Beyond the concerns about human conflicts in the Arctic, the
consequences of militarization on the Arctic environment are not
even being considered. Given the record of environmental devastation
that the US military has wrought, such a silence is unacceptable.
Update by Mickey Z.
As I sit here, typing this "update," the predator drones are still
flying over Afghanistan, Iraq, and Pakistan, the oil is still
gushing into the Gulf of Mexico, and 53.3 percent of our tax money
is still being funneled to the US military.
Simply put, hope and
change feels no different from shock and awe... but the
mainstream media continues to propagate the two-party lie.
Linking the antiwar and environmental movements is a much-needed
step.
As Cindy Sheehan recently told me,
"I think one of the best
things that we can do is look into economic conversion of the
defense industry into green industries, working on sustainable and
renewable forms of energy, and/or connect[ing] with indigenous
people who are trying to reclaim their lands from the pollution
of the military industrial complex. The best thing to do would
be to start on a very local level to reclaim a planet healthy
for life."
It comes down to recognizing the connections, recognizing how we are
manipulated into supporting wars and how those wars are killing our
ecosystem.
We must also recognize our connection to the natural
world. For if we were to view all living things, including
ourselves, as part of one collective soul, how could we not defend
that collective soul by any means necessary?
We are on the brink of economic, social, and environmental collapse.
In other words, this is the best time ever to be an activist.
Update by Julian Aguon
In 2010, the people of Guam are bracing themselves for a cataclysmic
round of militarization with virtually no parallel in recent
history.
Set to formally begin this year, the military buildup comes
on the heels of a decision by the United States to aggrandize its
military posture in the Asia-Pacific region.
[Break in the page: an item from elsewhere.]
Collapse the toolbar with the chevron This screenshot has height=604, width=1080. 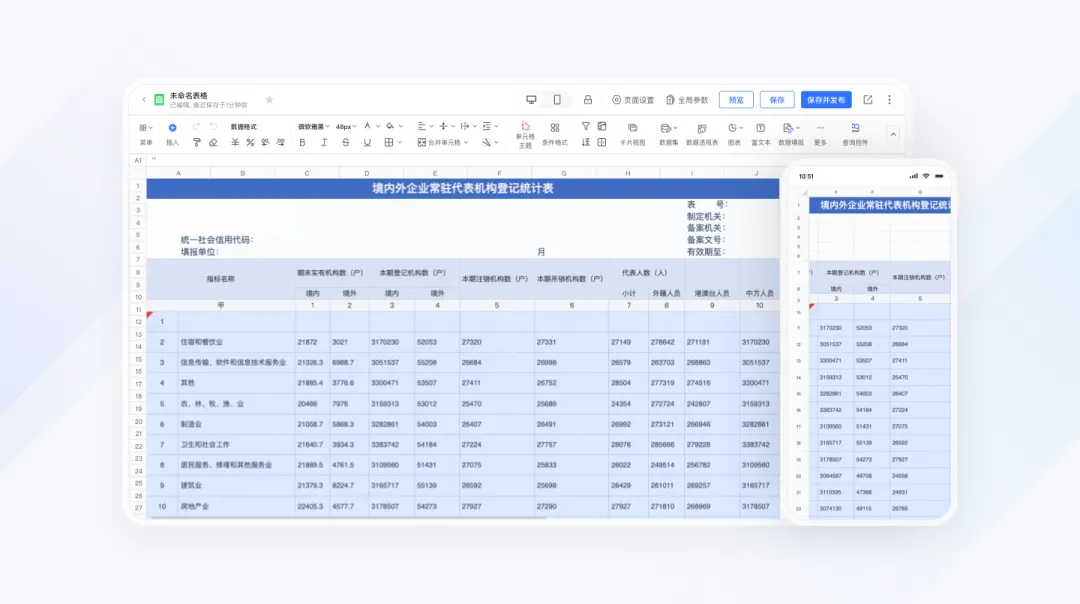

At the center of the US
military realignment schema is the hotly contested agreement between
the United States and Japan to relocate thousands of US Marines from
Okinawa to Guam.
This portentous development, which is linked to the
United States’ perception of China as a security threat, bodes great
harm to the people and environment of Guam yet remains virtually
unknown to Americans and the rest of the international community.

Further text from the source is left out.